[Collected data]
%%

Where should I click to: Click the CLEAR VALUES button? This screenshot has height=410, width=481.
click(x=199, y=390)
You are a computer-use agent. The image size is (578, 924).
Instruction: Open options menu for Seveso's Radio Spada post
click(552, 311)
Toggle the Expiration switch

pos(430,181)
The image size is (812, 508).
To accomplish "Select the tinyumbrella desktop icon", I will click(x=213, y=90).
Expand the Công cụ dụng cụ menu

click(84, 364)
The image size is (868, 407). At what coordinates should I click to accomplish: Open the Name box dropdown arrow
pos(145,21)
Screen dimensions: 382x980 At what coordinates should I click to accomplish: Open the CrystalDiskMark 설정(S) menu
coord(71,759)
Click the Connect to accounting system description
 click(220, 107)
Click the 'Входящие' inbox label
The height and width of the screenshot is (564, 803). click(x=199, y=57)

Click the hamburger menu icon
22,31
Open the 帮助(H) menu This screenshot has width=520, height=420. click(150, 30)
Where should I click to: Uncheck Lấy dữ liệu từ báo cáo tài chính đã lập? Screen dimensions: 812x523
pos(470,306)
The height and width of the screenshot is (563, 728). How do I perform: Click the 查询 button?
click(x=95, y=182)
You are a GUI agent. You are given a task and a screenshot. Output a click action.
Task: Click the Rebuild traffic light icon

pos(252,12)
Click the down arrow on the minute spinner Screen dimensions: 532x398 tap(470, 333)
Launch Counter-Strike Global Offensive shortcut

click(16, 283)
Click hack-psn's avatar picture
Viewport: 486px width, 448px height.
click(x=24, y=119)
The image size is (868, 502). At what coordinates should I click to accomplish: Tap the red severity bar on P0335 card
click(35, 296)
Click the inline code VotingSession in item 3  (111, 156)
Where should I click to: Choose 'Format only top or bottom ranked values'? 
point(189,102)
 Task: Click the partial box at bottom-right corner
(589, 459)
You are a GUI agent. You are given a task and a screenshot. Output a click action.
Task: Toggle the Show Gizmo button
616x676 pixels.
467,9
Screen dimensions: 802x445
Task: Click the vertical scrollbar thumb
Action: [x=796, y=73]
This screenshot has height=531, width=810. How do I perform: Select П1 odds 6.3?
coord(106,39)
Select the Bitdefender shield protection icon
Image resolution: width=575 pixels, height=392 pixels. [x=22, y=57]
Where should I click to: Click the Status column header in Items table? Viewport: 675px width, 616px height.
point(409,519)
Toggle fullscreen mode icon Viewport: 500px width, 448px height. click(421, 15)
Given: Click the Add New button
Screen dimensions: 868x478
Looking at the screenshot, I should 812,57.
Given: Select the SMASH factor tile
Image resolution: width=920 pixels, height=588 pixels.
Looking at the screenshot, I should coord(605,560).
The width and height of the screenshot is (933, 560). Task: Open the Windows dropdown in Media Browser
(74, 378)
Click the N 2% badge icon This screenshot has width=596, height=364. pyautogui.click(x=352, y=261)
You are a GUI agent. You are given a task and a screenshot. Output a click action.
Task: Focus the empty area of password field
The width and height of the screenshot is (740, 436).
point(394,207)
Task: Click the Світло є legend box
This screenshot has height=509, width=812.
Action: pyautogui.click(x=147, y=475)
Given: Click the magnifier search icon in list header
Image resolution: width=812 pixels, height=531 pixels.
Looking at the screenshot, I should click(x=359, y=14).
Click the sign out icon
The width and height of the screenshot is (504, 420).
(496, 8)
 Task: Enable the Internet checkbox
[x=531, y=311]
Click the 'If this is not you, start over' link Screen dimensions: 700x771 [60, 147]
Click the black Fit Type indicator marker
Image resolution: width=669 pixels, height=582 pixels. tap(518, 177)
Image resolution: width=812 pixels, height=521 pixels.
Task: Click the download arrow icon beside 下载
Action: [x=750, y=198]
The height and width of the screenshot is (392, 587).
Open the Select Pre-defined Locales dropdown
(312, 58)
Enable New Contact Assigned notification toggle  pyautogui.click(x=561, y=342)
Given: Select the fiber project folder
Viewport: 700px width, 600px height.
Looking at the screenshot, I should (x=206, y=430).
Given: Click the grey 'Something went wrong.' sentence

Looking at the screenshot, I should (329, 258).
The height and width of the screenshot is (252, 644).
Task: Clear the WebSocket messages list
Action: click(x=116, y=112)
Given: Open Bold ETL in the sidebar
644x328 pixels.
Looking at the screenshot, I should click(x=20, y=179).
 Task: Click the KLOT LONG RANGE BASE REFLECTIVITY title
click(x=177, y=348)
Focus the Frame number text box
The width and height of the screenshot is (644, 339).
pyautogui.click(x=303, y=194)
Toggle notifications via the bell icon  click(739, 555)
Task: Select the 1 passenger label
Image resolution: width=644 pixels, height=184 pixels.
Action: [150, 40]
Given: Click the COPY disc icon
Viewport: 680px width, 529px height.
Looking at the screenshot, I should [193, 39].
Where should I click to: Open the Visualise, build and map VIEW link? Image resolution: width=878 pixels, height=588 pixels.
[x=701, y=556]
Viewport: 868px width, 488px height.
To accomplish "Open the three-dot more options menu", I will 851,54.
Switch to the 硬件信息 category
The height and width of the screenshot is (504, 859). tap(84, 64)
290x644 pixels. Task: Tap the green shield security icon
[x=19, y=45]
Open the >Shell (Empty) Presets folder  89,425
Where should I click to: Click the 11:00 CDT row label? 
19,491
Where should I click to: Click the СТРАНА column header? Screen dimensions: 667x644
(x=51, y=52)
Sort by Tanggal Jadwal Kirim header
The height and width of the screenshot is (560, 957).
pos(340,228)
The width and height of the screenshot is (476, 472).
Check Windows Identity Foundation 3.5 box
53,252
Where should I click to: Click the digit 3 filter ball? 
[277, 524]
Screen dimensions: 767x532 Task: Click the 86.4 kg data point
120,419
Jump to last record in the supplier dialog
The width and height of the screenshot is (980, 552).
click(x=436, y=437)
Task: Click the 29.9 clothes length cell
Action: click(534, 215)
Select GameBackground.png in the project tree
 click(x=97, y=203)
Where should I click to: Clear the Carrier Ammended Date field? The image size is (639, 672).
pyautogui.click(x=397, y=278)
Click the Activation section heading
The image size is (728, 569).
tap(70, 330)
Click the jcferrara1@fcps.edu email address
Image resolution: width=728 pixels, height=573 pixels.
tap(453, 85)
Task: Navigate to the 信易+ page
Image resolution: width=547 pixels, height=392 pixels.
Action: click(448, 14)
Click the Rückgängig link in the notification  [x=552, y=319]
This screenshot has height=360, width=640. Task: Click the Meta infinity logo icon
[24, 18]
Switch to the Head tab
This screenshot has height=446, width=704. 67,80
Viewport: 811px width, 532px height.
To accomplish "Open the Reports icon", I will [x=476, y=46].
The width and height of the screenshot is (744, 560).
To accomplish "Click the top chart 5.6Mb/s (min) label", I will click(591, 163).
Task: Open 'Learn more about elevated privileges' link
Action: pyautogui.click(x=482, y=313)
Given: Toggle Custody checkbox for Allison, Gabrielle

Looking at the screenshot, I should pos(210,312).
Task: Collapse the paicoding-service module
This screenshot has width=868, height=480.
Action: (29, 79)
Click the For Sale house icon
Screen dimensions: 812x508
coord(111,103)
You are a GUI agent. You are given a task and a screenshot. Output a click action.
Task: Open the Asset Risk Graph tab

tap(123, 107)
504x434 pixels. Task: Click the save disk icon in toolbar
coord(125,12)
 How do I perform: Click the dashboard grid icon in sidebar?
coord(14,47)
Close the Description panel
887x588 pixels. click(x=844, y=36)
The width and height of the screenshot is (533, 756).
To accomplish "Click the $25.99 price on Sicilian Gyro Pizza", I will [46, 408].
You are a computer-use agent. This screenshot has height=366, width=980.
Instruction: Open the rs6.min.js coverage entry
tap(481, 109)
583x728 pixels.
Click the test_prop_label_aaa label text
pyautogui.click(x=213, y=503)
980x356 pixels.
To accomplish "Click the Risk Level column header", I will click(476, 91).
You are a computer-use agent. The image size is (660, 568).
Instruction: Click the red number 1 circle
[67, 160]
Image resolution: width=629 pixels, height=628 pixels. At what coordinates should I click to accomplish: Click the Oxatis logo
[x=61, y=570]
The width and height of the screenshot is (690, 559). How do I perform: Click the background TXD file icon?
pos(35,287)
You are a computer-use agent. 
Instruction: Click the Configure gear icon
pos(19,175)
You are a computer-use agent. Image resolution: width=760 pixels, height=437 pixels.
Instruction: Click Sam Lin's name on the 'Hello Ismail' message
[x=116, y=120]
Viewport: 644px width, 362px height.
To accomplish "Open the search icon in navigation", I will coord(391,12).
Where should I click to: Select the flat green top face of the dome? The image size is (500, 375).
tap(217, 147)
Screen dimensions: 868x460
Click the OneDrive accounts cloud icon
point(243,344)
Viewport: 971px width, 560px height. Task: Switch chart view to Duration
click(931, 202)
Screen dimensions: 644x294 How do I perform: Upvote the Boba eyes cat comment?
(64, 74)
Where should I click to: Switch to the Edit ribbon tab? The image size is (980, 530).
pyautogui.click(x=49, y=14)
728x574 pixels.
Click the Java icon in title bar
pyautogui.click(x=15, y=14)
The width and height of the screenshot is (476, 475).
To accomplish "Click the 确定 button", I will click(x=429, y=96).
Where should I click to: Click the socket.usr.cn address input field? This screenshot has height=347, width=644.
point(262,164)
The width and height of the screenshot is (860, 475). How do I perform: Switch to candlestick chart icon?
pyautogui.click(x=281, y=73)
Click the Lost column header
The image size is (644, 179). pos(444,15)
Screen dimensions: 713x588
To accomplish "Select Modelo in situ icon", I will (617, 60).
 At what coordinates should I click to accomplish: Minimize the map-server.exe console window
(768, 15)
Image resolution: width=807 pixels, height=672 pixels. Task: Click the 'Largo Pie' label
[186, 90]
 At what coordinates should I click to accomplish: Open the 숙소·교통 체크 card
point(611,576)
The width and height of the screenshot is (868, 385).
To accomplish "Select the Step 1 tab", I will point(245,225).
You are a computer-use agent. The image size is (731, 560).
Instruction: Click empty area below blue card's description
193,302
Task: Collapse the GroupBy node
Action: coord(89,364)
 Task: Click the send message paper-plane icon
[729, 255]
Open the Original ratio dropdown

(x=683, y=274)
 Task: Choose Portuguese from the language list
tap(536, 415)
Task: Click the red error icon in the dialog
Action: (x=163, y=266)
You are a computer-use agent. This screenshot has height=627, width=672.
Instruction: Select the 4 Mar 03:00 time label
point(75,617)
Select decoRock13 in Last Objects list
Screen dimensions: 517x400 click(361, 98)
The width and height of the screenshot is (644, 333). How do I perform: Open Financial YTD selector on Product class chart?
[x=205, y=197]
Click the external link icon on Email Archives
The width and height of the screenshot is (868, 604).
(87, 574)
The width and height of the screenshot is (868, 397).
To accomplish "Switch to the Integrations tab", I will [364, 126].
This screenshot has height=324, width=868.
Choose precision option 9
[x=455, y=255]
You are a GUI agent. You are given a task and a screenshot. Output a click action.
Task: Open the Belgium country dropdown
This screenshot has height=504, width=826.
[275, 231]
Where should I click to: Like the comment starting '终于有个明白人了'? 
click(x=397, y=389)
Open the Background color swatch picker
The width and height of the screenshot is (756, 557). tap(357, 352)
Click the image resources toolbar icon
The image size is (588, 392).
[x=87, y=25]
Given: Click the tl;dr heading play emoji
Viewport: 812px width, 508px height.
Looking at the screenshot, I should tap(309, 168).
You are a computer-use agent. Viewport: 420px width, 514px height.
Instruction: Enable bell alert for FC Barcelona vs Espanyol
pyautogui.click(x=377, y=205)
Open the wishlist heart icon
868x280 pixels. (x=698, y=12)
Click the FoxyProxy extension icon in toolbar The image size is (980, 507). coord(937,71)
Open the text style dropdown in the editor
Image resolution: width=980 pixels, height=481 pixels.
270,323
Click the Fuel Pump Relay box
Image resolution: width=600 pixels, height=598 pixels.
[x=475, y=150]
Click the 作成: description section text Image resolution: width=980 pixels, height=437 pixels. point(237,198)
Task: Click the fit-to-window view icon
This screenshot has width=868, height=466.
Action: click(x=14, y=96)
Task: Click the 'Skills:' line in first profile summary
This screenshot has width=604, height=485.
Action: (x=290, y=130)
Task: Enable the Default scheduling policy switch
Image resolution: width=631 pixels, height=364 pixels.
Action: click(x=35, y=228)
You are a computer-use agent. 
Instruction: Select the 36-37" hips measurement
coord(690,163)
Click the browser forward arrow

%%

* **Directions**: Nothing but a number is asked for: how many lines of the records contain the word "Focus"?

* **Answer section**: 2